Beyond propulsion research, Guru mentors undergraduate design teams, leads outreach for the lab’s STEM initiative, and applies CATIA, SOLIDWORKS, and Fusion 360 to rapid-prototype custom diagnostics and low-mass thruster components. His earlier projects include a three-component internal strain-gauge balance and NACA airfoil optimization, underscoring a commitment to data-driven aerospace design.

Driven by a vision of affordable access to space, Guru advances micro-plasma thrusters that promise higher efficiency, lower cost, and greater mission agility for the next generation of small-satellite platforms.

Naga SaiKiranmai Aduri is an M.S. thesis student in the Micropropulsion & Nanotechnology Laboratory, where she investigates plasma-assisted flow-control for hypersonic air-breathing propulsion.

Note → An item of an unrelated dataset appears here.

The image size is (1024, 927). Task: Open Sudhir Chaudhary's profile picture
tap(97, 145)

Her research couples high-fidelity CFD (ANSYS Fluent, SU2) with multi-physics plasma actuator models to improve shock-wave mitigation, fuel mixing, and combustion stability in scramjet engines operating at > Mach 5 and altitudes above 30 km.

Before joining MpNL, SaiKiranmai managed a 13-member team in NASA’s L’SPACE Mission Concept Academy, led supersonic turbofan design studies for Fly-Concorde, and served as a satellite-systems engineer on a femto-satellite program. These projects honed her systems-engineering acumen—from requirements and risk management to Siemens NX CAD, Cameo SysML, and mission-life-cycle reviews—while deepening her passion for sustainable, high-speed flight and small-satellite innovation.

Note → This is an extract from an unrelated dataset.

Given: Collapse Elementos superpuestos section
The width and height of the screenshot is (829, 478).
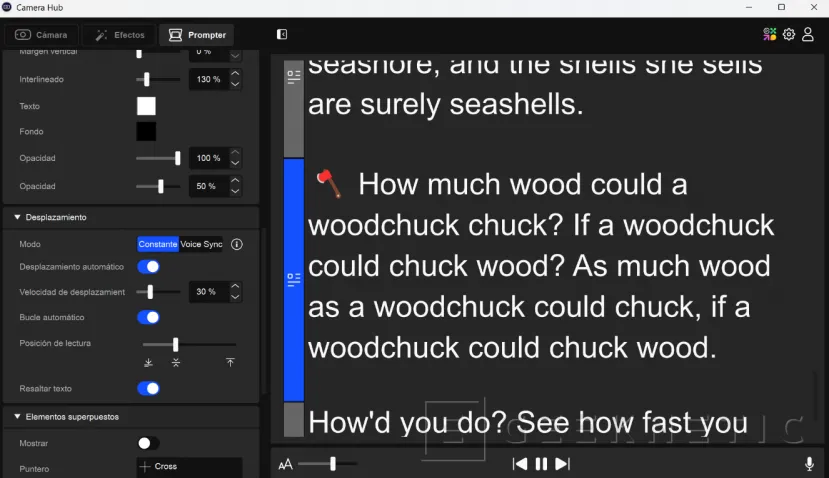Looking at the screenshot, I should pos(17,416).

A recipient of the SSPI Mid-Atlantic MAE Merit Award, she combines propulsion insight with leadership and outreach, mentoring STEM teams and exploring AI/robotics applications to aerospace design. Her long-term goal is to bridge plasma science, hypersonic propulsion, and satellite platforms to enable safer, cleaner, and faster access to space and global travel.

Adam Karp is an M.S. candidate in Electrical Engineering (Electronics, Photonics & MEMS) who bridges plasma physics and high‐performance computation to advance air-breathing electric propulsion for Very-Low Earth Orbit (VLEO) and deep-space missions. As a Research Assistant in the Micropropulsion & Nanotechnology Laboratory since 2023, he designs, fabricates, and tests plasma thrusters while building magnetohydrodynamic (MHD) and Python-based models that predict device performance under extreme drag and rarefied-air conditions.

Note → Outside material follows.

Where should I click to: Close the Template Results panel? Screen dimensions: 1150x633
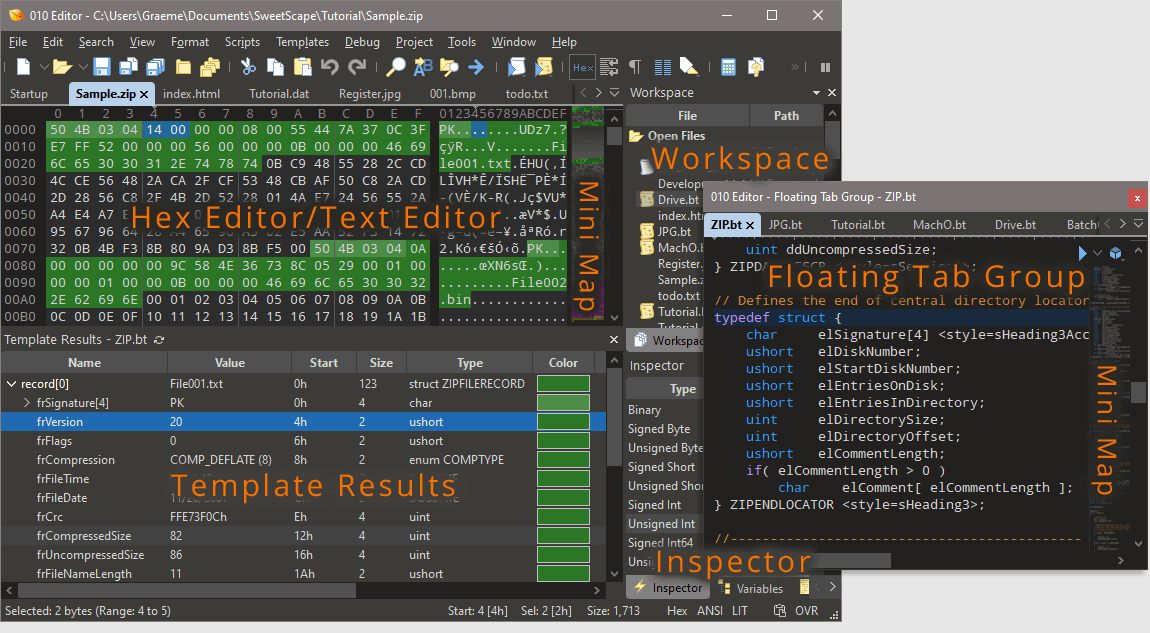(x=614, y=340)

Adam’s hardware portfolio spans high-voltage power modules, custom plasma diagnostics, and vacuum-chamber integration. During a 2024 internship at Princeton Plasma Physics Laboratory he upgraded the Hall Thruster Experiment thrust stand—calibrating sensors, redesigning control electronics in LabVIEW, and adapting the apparatus to the lab’s first air-breathing thruster prototype. At GWU he teaches Engineering Computations and Methods of Experimentation, reinforcing his commitment to data-driven design and rigorous analysis.

Combining hands-on experimentation with advanced simulation, Adam aims to deliver sustainable propulsion technologies that extend satellite lifetime in VLEO and reduce propellant mass for interplanetary travel.

Dr. Denis B. Zolotukhin is a Postdoctoral Researcher in the Department of Mechanical and Aerospace Engineering at The George Washington University, and Senior Researcher and Associate Professor in the Department of Physics at Tomsk State University of Control Systems and Radioelectronics in Russia. In 2016, he received his PhD under the supervision of Professor Efim M. Oks at the Institute of High Current Electronics in the Siberian Branch of the Russian Academy of Sciences. His research interests include plasma-cathode electron and ion sources, particle beam- and plasma-surface interactions, plasma diagnostics, plasma chemistry, deposition of coatings, and plasma propulsion. Denis is a co-author of more than 75 articles in international peer-reviewed journals, including 32 articles in which he has first authorship (as of September 2021). He is a recipient of several prestigious scholarships of President of Russian Federation. in 2019, he became a Laureate of Award of the Russian Government in science and technology for young scientists.